You are viewing a plain text version of this content. The canonical link for it is here.
Posted to jira@kafka.apache.org by "Barnabas Maidics (Jira)" <ji...@apache.org> on 2021/05/17 13:02:00 UTC

[jira] [Created] (KAFKA-12798) Fixing MM2 rebalance timeout issue when source cluster is not available

Barnabas Maidics created KAFKA-12798:
----------------------------------------

             Summary: Fixing MM2 rebalance timeout issue when source cluster is not available
                 Key: KAFKA-12798
                 URL: https://issues.apache.org/jira/browse/KAFKA-12798
             Project: Kafka
          Issue Type: Bug
          Components: mirrormaker, replication
            Reporter: Barnabas Maidics


If the network configuration of a source cluster which is taking part in a replication flow is changed (change of port number, if, for instance TLS is enabled or disabled) MirrorMaker2 won't update its internal configuration even after a reconfiguration followed by a restart.

What happens in MirrorMaker2 after a cluster "identity" (i.e. connectivity config) changes:
 # MM2 driver (MirrorMaker class) starts up with the new config.
 # DistributedHerder joins a dedicated consumer group that decides which driver instance has control over the assignments and the configuration topic.
 # The driver caches the consumer group assignment, which indicates that it is the leader of the group.
 # The driver reads the configuration topic (which is still not containing the new config), and starts the mm connectors.
 # Since the old config is invalid, the connectors cannot connect to the cluster anymore - MirrorSourceConnector tries to query the cluster through the admin client, but the queries time out after 2 minutes (it contains 2 tasks affecting the source cluster, the timeout is 1 minute for both).
 ## In the meantime, the background heartbeat thread checks on the state of the herder consumer membership.

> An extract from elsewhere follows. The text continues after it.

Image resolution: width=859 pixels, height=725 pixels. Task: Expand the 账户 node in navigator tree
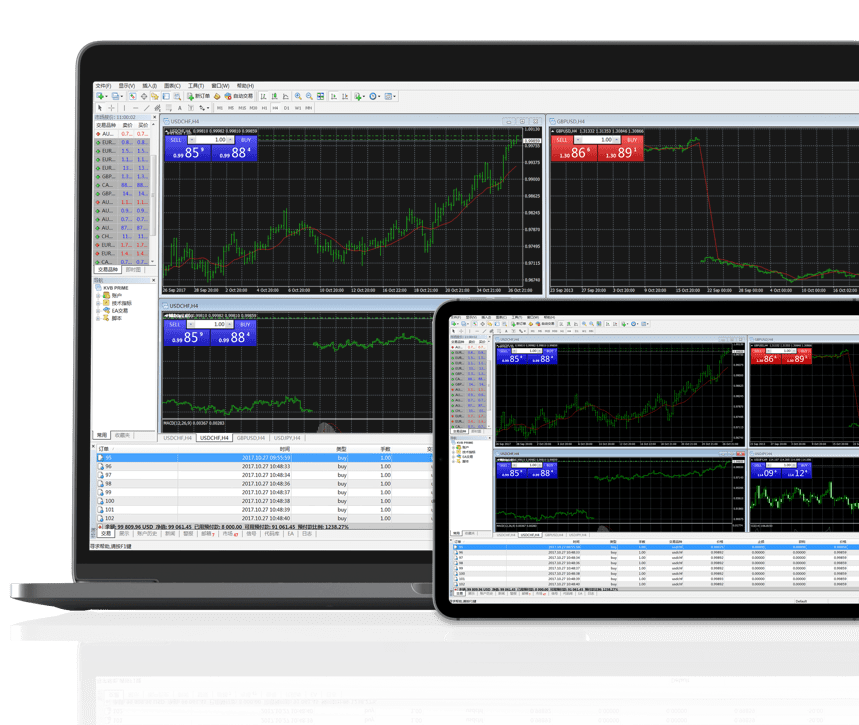click(99, 296)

There is a default rebalance timeout of 1 minute. Since the herder thread was blocked due to the connector query timeouts, it wasn't able to call poll on the consumer. Heartbeat thread invalidates the consumer membership and triggers a new consumer creation.
 # The herder thread finishes the connector startup, and after realizing that the configuration has changed, tries to update the config topic.
 ## The config topic can only be updated by the leader herder.
 ## The driver checks the group assignment to see if it is the leader.
 ## In the local cache, the old assignment is present, in which the leader is the previous consumer with its own ID.
 ## The current consumer ID of the driver does not match the cached leader ID.
 # The driver refuses to update the config topic.

[~durban], thanks for digging deeper into this issue

*The proposed fix for this:*
The rebalance issue can be fixed by decreasing the time that we wait for tasks that affects the source cluster at the start of MM2. By decreasing the timeout (from 1 minute to 15 seconds by default), if the kafka config is old, the tasks affecting the source cluster won't block for too long. With this the herder will be able to update the config topic. This timout is configurable now and defaults to 15 seconds.

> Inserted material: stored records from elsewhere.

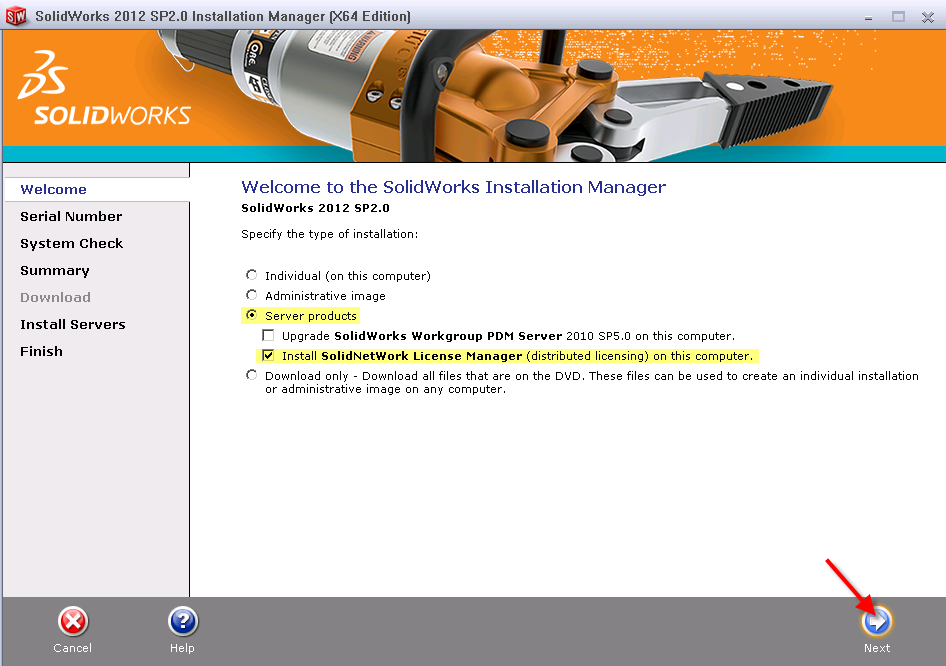This screenshot has width=946, height=666.
Task: Open the Serial Number step
Action: [71, 216]
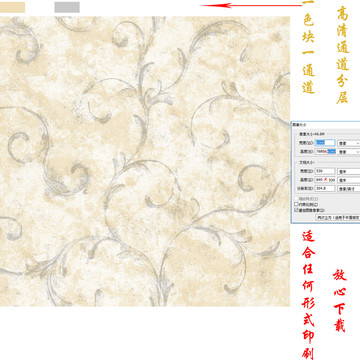Open the pixel width unit dropdown

pos(349,143)
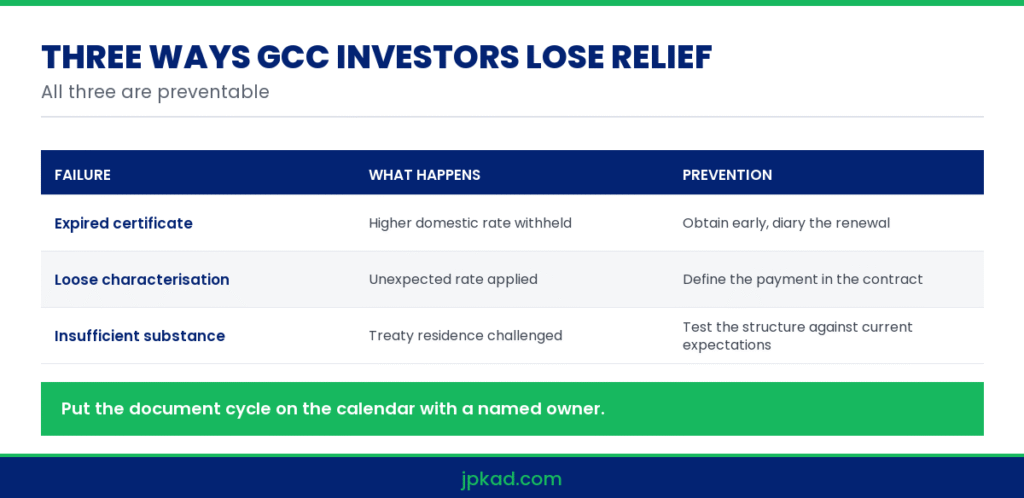Click Higher domestic rate withheld cell

[x=470, y=223]
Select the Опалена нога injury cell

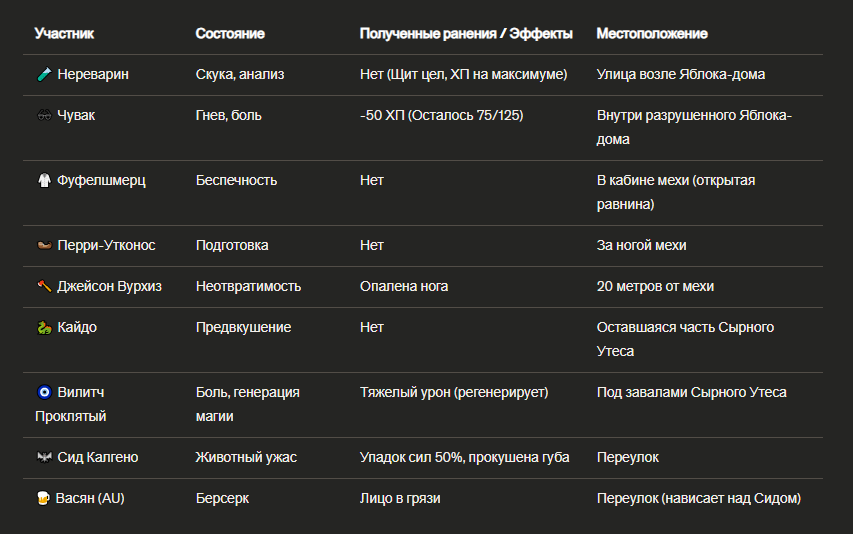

Also needed to increase the number of threads in the scheduler so that other tasks won't be blocked.

*Testing done:* 
 #  configure replication between source->target
 #  checked that the replication is working
 #  change source kafka cluster broker port
 #  restart kafka/mirrormaker2, produced new messages in the replicated topic
 #  after the restart mm2 was trying to use the old kafka configs, and even after a long time, it couldn't replicate. After applying the fix, the issue was solved, replication worked.

Also tested with the same scenario, but instead of changing the port, ssl was turned on the source kafka cluster.



--
This message was sent by Atlassian Jira
(v8.3.4#803005)